- Film poster
- Directed by: Michael Winterbottom
- Written by: Michael Winterbottom
- Produced by: Melissa Parmenter Josh Hyams
- Starring: Steve Coogan Rob Brydon Rosie Fellner Claire Keelan Marta Barrio Timothy Leach Ronni Ancona Rebecca Johnson
- Cinematography: James Clarke
- Edited by: Mags Arnold Robbie Gibbon Paul Monaghan Marc Richardson
- Production companies: BBC Films Revolution Films Baby Cow Productions Small Man
- Distributed by: Picturehouse Entertainment
- Release dates: 20 January 2014 (Sundance Film Festival); 15 August 2014 (United States);
- Running time: 115 minutes
- Country: United Kingdom
- Language: English
- Box office: $6 million

= The Trip to Italy =

2014 British film

The Trip to Italy is a 2014 British comedy film written and directed by Michael Winterbottom. It is the sequel of Winterbottom's TV series The Trip, and also stars Steve Coogan and Rob Brydon as fictionalized versions of themselves. The film had its world premiere at the 2014 Sundance Film Festival on 20 January 2014. Following the premiere, a second TV series, also titled The Trip to Italy, was broadcast on BBC Two. The movie is the edited version of the TV show.

==Premise==
Rob Brydon has been commissioned by a newspaper to go on a road trip through Italy from Piedmont to Capri, partly following in the footsteps of the Romantic poets. Steve Coogan joins him, and as they journey through the Italian countryside, they contemplate life, love, and their careers.

==Cast==
- Steve Coogan as Steve Coogan
- Rob Brydon as Rob Brydon
- Claire Keelan as Emma
- Rosie Fellner as Lucy
- Marta Barrio as Yolanda
- Timothy Leach as Joe
- Ronni Ancona as Donna

==Reception==
Review aggregator Rotten Tomatoes reports that 87% of 134 film critics have given the film a positive review, with a rating average of 7.30/10. The site's critical consensus reads, "While perhaps not quite as fresh as Coogan and Brydon's original voyage in The Trip, The Trip to Italy still proves a thoroughly agreeable sequel." Metacritic, which uses a weighted average, assigned the film a score of 75 out of 100, based on 36 critics, indicating "generally favorable" reviews.

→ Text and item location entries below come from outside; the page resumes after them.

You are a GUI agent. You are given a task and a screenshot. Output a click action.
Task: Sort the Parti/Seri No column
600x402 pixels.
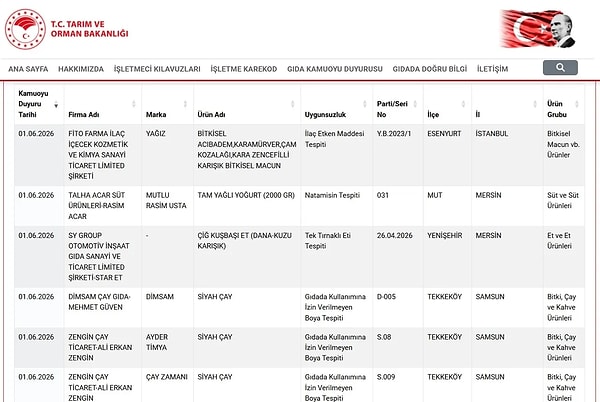[x=415, y=104]
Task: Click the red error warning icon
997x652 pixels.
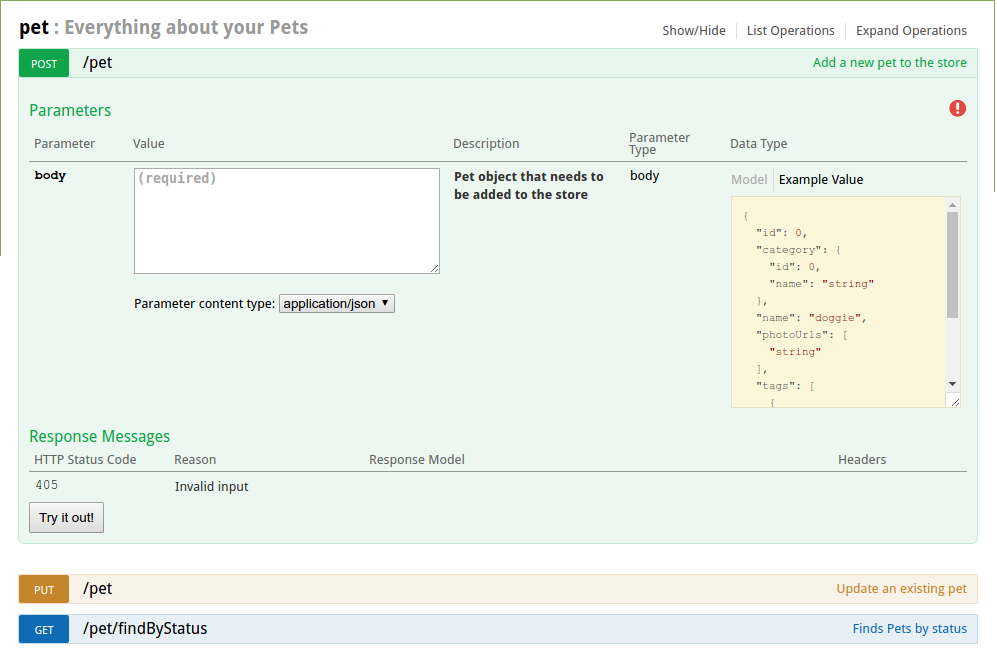Action: (x=957, y=108)
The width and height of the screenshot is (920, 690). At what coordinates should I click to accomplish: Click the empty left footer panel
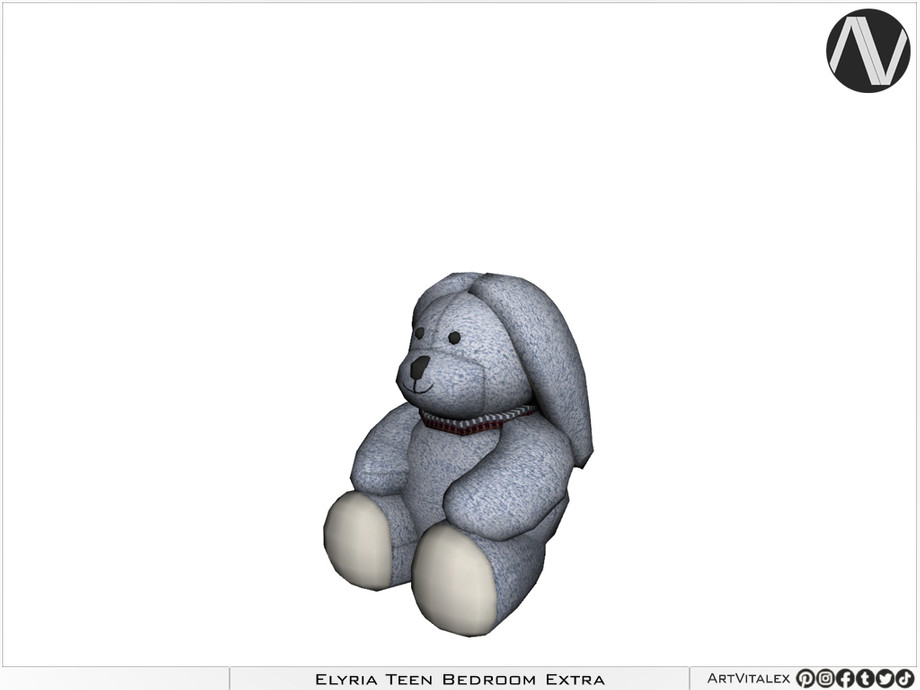[116, 679]
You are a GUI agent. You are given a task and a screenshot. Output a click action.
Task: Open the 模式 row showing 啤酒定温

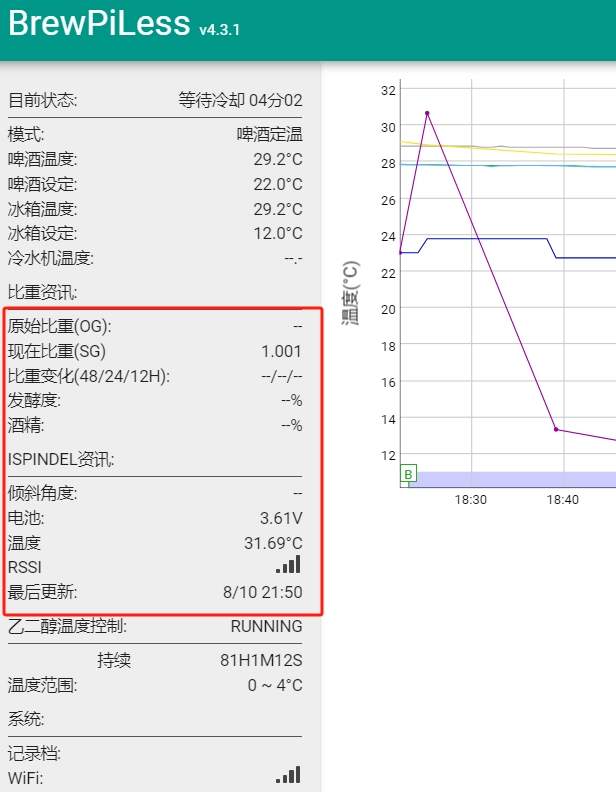click(x=155, y=134)
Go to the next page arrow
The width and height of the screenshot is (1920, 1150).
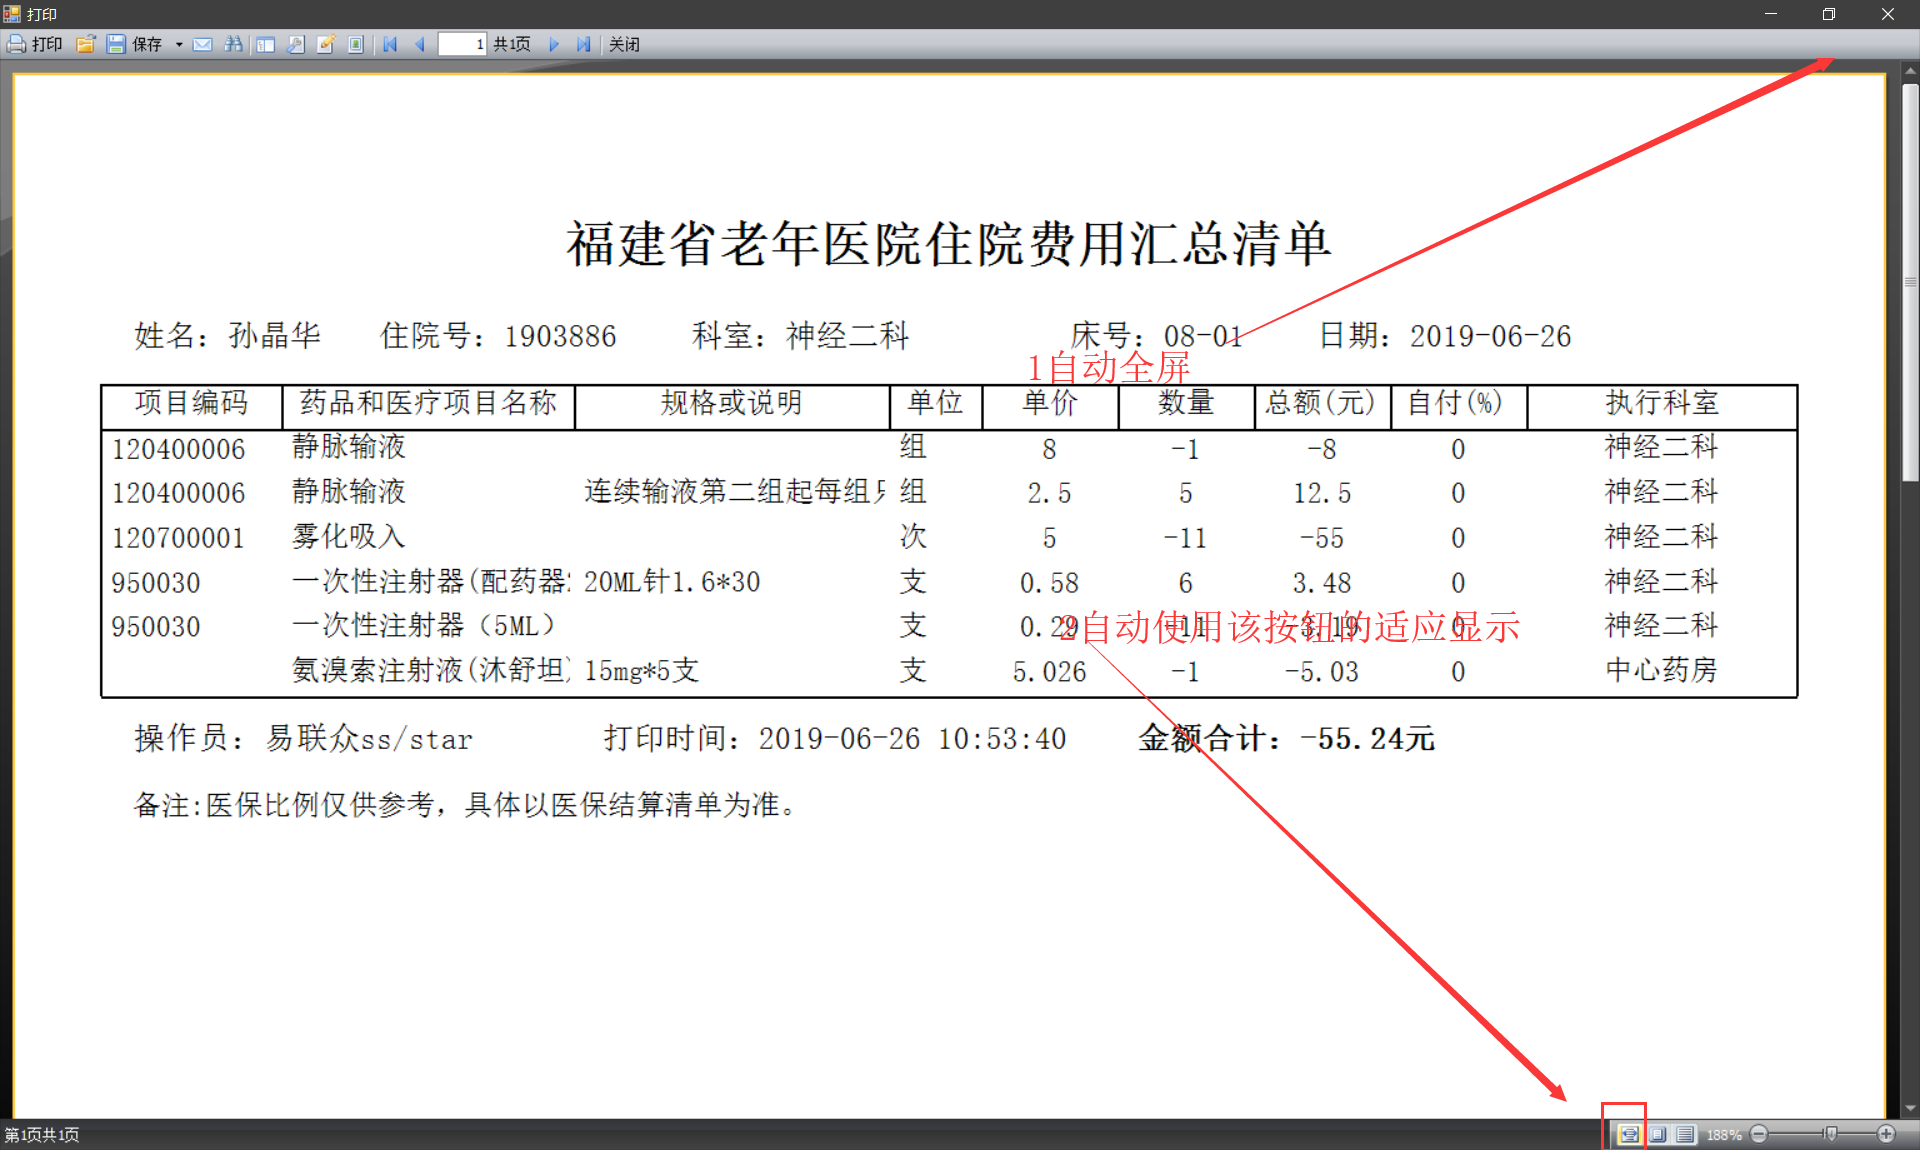click(x=553, y=44)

Scott Foundas of Variety, said in his review that "Coogan, Brydon and Winterbottom journey to the Mediterranean in this warmly enjoyable continuation of their improvised cultural and culinary adventures." William Goss of Film.com gave the film a generally positive review, saying that it is "plenty enjoyable for fans of the first one and these two", while noting that "by the end, it also has the consistency of reheated comfort food." Amber Wilkinson of The Daily Telegraph gave the film a B, saying that "Their improvisation has been honed to the point where the jokes land solidly without losing naturalism and the pair of them are clearly enjoying la dolce vita".